Editor's note: This story has been updated with a comment from Pfizer. An earlier version of the story stated that nearly 800 jobs would be affected. During the transition period, the company doesn't have final figures on expected job losses.
After plunging COVID revenues prompted Pfizer to embark on a cost-cutting crusade, more details about the company's savings efforts are coming into focus.
Following prior rounds of cuts in Illinois and Colorado, Pfizer is downsizing in New Jersey, according to a Worker Adjustment and Retraining Notification (WARN) alert from the Garden State.

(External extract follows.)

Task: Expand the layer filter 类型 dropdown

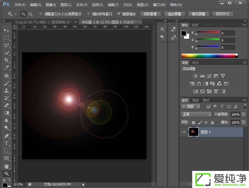Action: click(191, 106)
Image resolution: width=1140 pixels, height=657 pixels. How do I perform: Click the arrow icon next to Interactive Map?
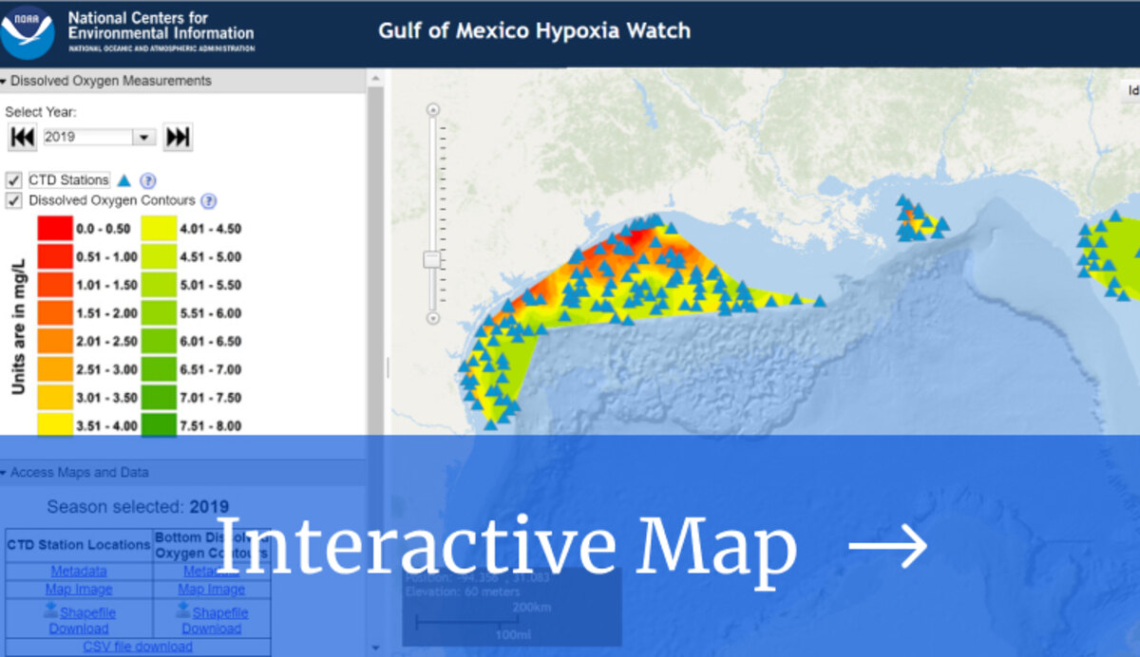[887, 547]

The disclosure comes as a result of Pfizer's plan to close its Peapack, NJ, facility in early 2024, a company spokesperson said over email. While the WARN listing shows that 791 positions are affected, the "vast majority" of workers will be reassigned to Pfizer's New York Headquarters, the company's spokesperson said.
Another "small portion" of impacted workers will go to the company's Parsippany, NJ, site, the spokesperson added.
The cuts in New Jersey are expected to go into effect in February 2024, according to the local WARN notice.
During the transition period, the company does not have final figures on job losses.
Earlier this month, Pfizer said it would launch an “enterprise-wide cost realignment program” after slashing its 2023 revenue projection by $9 billion. Of the $3.5 billion in planned cuts by the end of next year, Pfizer hopes to realize $1 billion in savings in 2023.
Elsewhere, Pfizer has already taken out the job pruning shears. In Illinois, for instance, the company disclosed 69 layoffs over the summer.
More recently, Colorado posted an undisclosed number of layoffs of Pfizer workers in Boulder in early October.
Pfizer is also set to close two facilities in North Carolina, the Triangle Business Journal and other publications have reported in recent days.
Pfizer staffers have been critical of the job cuts and corporate communication around the savings plan, Newsweek reports, citing comments from social media platform Reddit. Employees allegedly criticized the “casual” tone and demeanor of the executives when the cuts were announced.